In a great 2001 Reason piece, Charles Paul Freund argued that the 9/11 attacks and the jihadist mind-set showed that actors such as Osama bin Laden and other radical Islamists were actually enacting the mirror version of the Orientalist critique at the West. The point of this sort of activity is always twofold: First, it revs up the need for drastic and extreme actions (because compromise or cohabitation is impossible given your enemy's thinking) and second, it sanctions any and all violence in the service of the greater good.
Focusing on supposedly immutable Muslim Rage (they hate us for our freedom, our dirty dancing, our same-sex legal rights, etc.) is a great tool for both the Obama administration and retrograde mullahs, clerics, imams, and tyrannical governments. Whether it is in fact a motive force here is incredibly dubious. Certainly it wasn't in Benghazi, which was the work—we know now—of specific terrorist agents.

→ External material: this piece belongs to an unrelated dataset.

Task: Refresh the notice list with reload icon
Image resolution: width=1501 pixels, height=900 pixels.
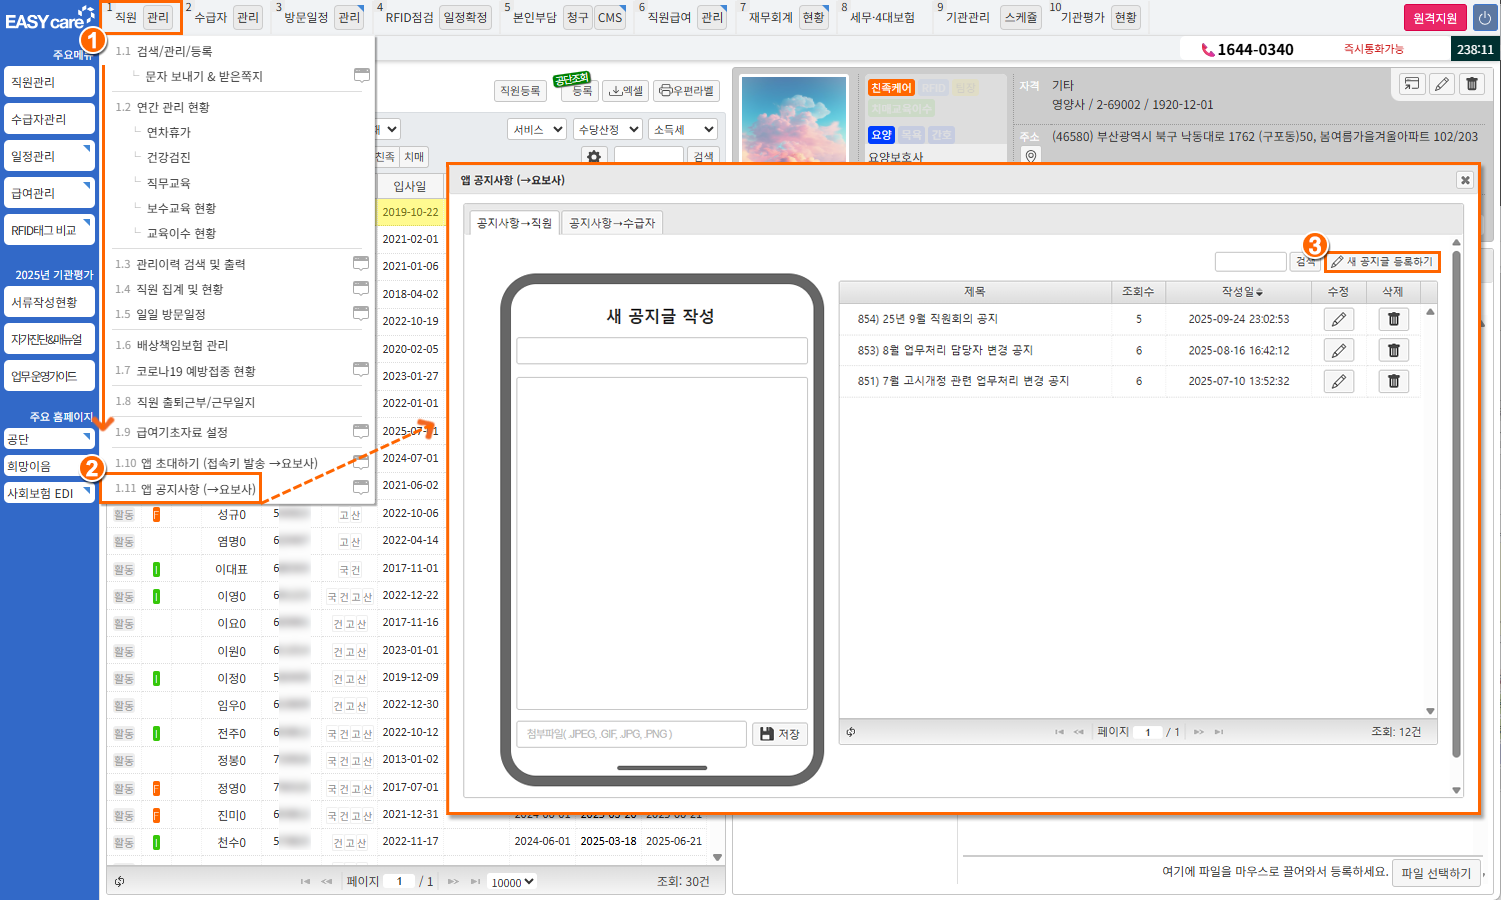Action: point(851,732)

3. Both the Muslim Rage and Western insensitivity lines of argument allow the Obama administration to maintain its foreign policy status quo, which is not so very different from what the Bush administration was pursuing. The U.S. pullout from Iraq (such as it is, given the thousands of troops and contractors still working there) followed a timetable set by the Bush administration and Obama's Afghanistan plans are following the same sort of vaguely defined nation-building mission until the exact moment we pull out that Bush had started. Throughout the Middle East and in North Africa as the Arab Spring unfolded, Obama was slow to voice support for any of the nascent revolts until it was clear who was going to win (and the rebel victory in places such as Egypt ultimately took down American clients).

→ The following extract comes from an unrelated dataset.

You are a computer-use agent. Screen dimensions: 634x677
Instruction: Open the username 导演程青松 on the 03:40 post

By minimizing the role of al Qaeda in Benghazi, Obama can simultaneously continue to claim that al Qaeda is weakened (despite its proxies' ability to kill American diplomats) while not having to revisit the exact reasons for a massive and ongoing U.S. military presence all over the region. If in fact, al Qaeda is no longer the threat it once was, shouldn't the U.S.'s presence in the region be receding? Especially if, as Obama pledged at the U.N. yesterday, we won't be dictating the outcomes of democratic elections in the region? And if al Qaeda is still powerful in the region, then what the hell have we been doing the past decade-plus? Are we still on the globo-cop beat foresworn by George W. Bush as he entered the White House in a pre-9/11 world? And if so, why do so many Americans and other residents of the world seem unhappy with our foreign policy?
If the Benghazi attack was simply the result of a YouTube vid or "Muslim Rage," then, there's no reason to revisit official government policy which, according to the newly elected Egyptian President Morsi, has been pretty consistent: "Successive American administrations essentially purchased with American taxpayer money the dislike, if not the hatred, of the peoples of the region." (Note, of course, that Morsi isn't requesting a reduction in that taxpayer money.) We can keep on keeping on. And so can our enemies interested in destabilizing the region and blaming the Great Satan for all the woes of the Middle East and beyond.
Given all the reasons it has to misdirect attention if not actively lie about what happened and why in Libya, I can't imagine the Obama administration getting more honest about foreign policy any time soon. Lucky for Obama that his competition for president won't be able to hold him accountable (Romney after all seems hell-bent on bombing stuff for whatever reason). But that lack of accountability is bad news for the rest of us, here and abroad.